На счастье Николая Петровича, на этом участке пути недавно установили видеорегистратор, и он бесстрастно засвидетельствовал в пользу водителя, что тот проехал на зелёный свет, а Ваня бросился прямо под колёса. То, что Николай Петрович затормозил только в последний момент, вызвало негативное отношение к нему, но тюремного срока он избежал, во многом благодаря видеорегистратору. Суд также принял во внимание, что были сумерки, и на Ване была тёмная одежда.

Николай Петрович даже продолжал работать на той самой должности, которая так и не досталась Ване.
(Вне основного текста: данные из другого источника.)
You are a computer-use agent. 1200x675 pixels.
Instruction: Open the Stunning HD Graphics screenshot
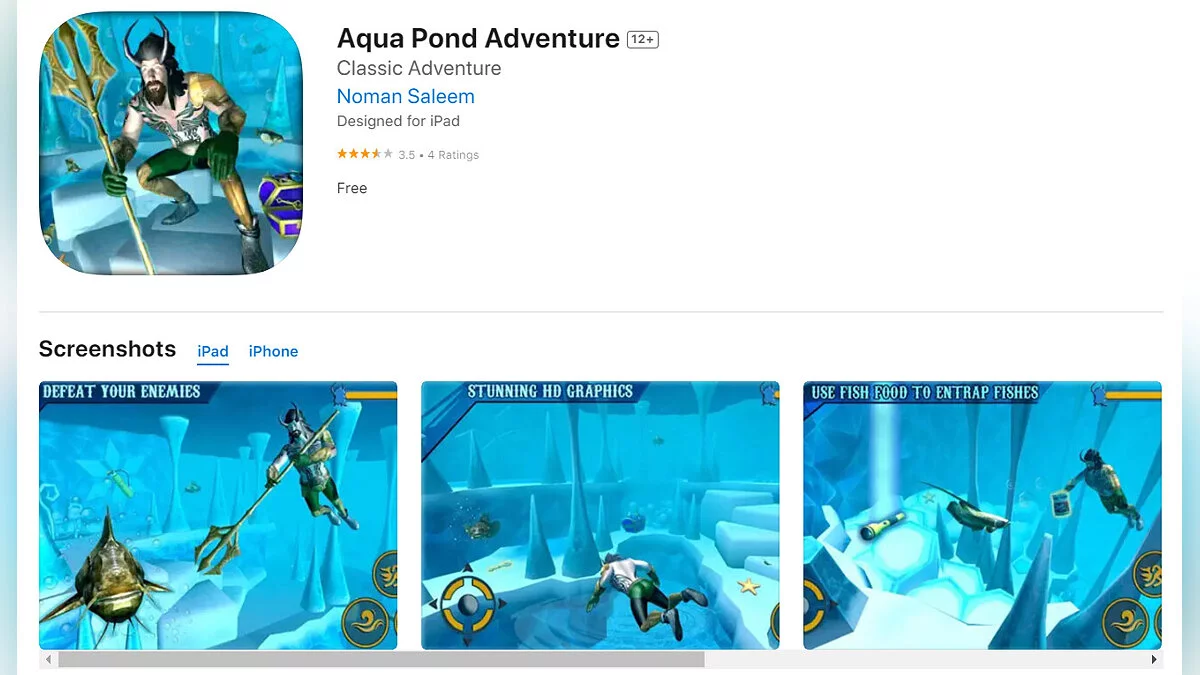(x=600, y=515)
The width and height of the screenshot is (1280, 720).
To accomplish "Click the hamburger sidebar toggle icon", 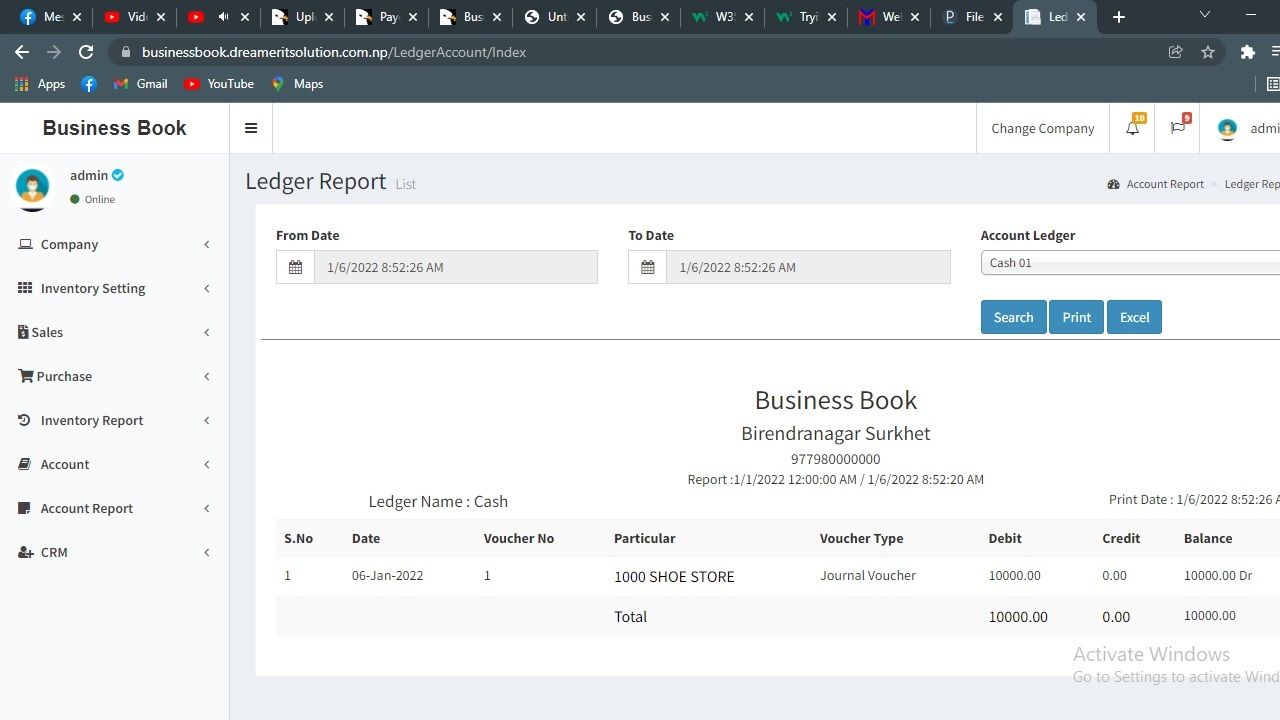I will pos(251,128).
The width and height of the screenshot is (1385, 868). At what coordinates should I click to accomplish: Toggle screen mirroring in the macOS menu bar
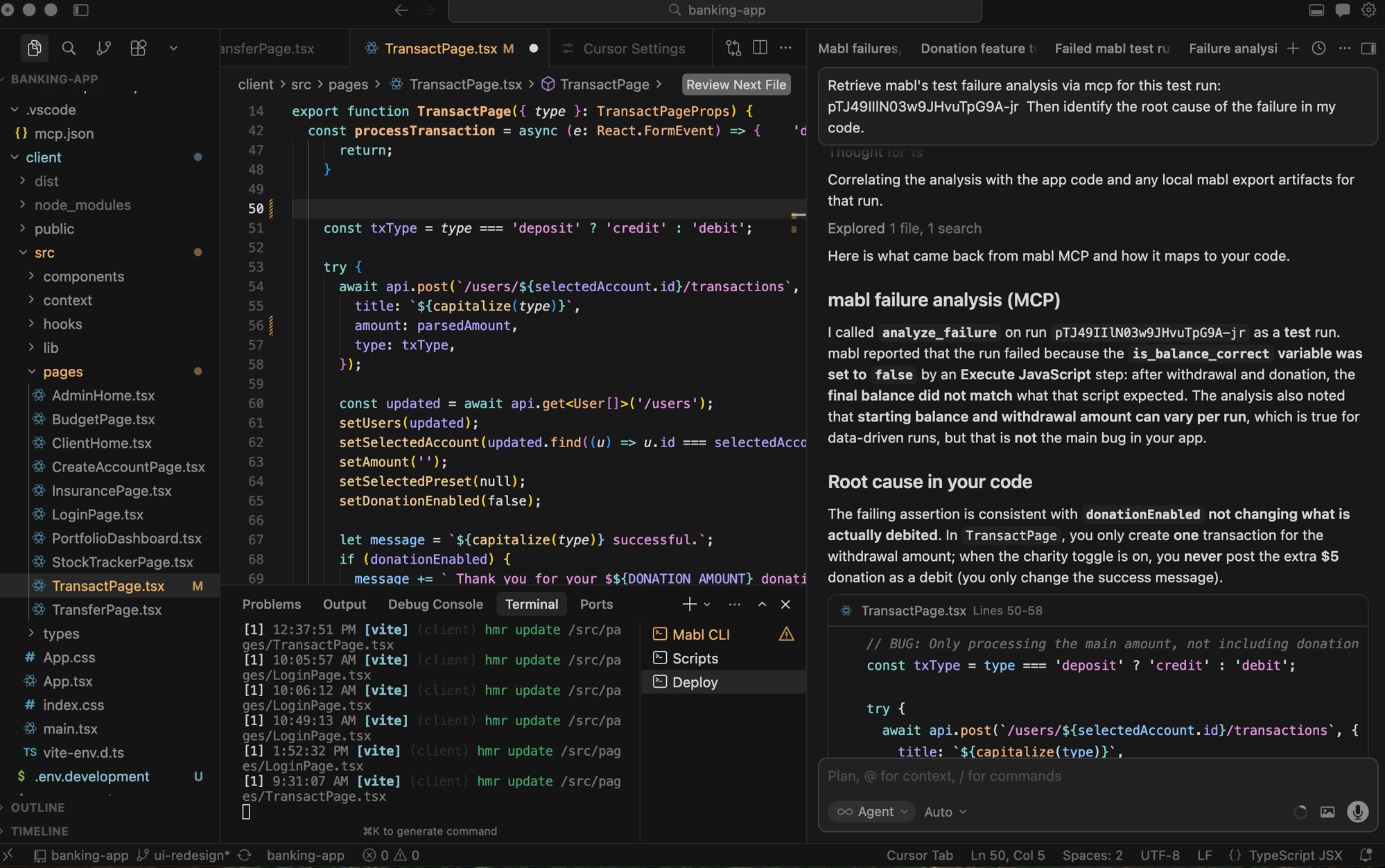pos(1316,10)
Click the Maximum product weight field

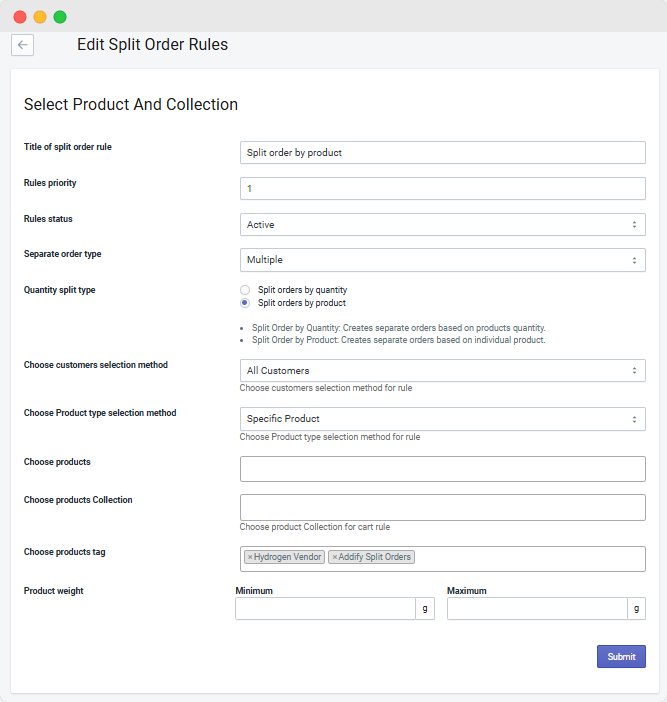pyautogui.click(x=537, y=609)
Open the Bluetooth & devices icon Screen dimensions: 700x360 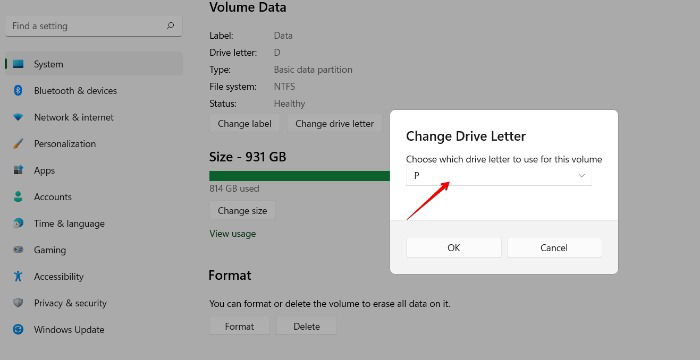coord(18,91)
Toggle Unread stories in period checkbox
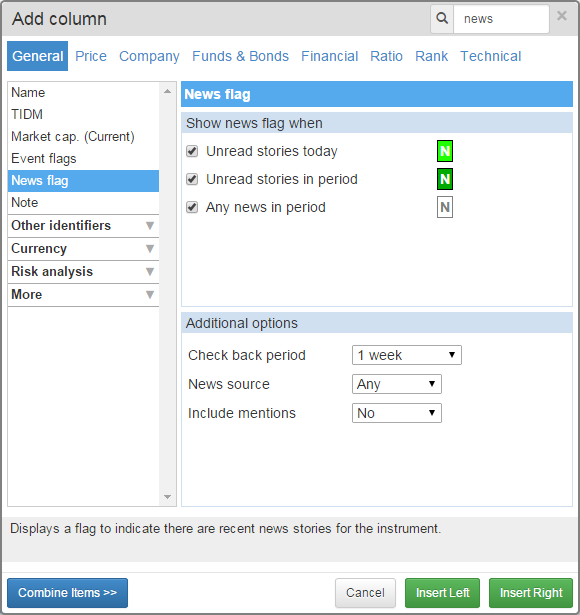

Всё это было квалифицированно как досадный несчастный случай, которые, к сожалению, не так уж и редко бывают в нашей жизни. Тем более экспертиза установила, что Ваня был пьян, а значит, не мог адекватно оценивать действительность. Кое-кто даже жалел Николая Петровича, попавшего волею судьбы в непростую ситуацию, хотя были и те, кто осуждал. Но однозначного вердикта общественность так и не смогла вынести, и поэтому когда суд был закончен, все разговоры утихли, и Николая Петровича никто не беспокоил.

Относиться к нему продолжали ровно, без ненависти, за исключением Анечки, которая замкнулась в себе и почти с ним не разговаривала. Николай Петрович её не торопил и не настаивал, соблюдая некий такт. Квартира пришла в лёгкое запустение, что оказывало на Николая Петровича удручающее влияние, но он крепился и не читал Анечке нотаций, в глубине души понимая её состояние.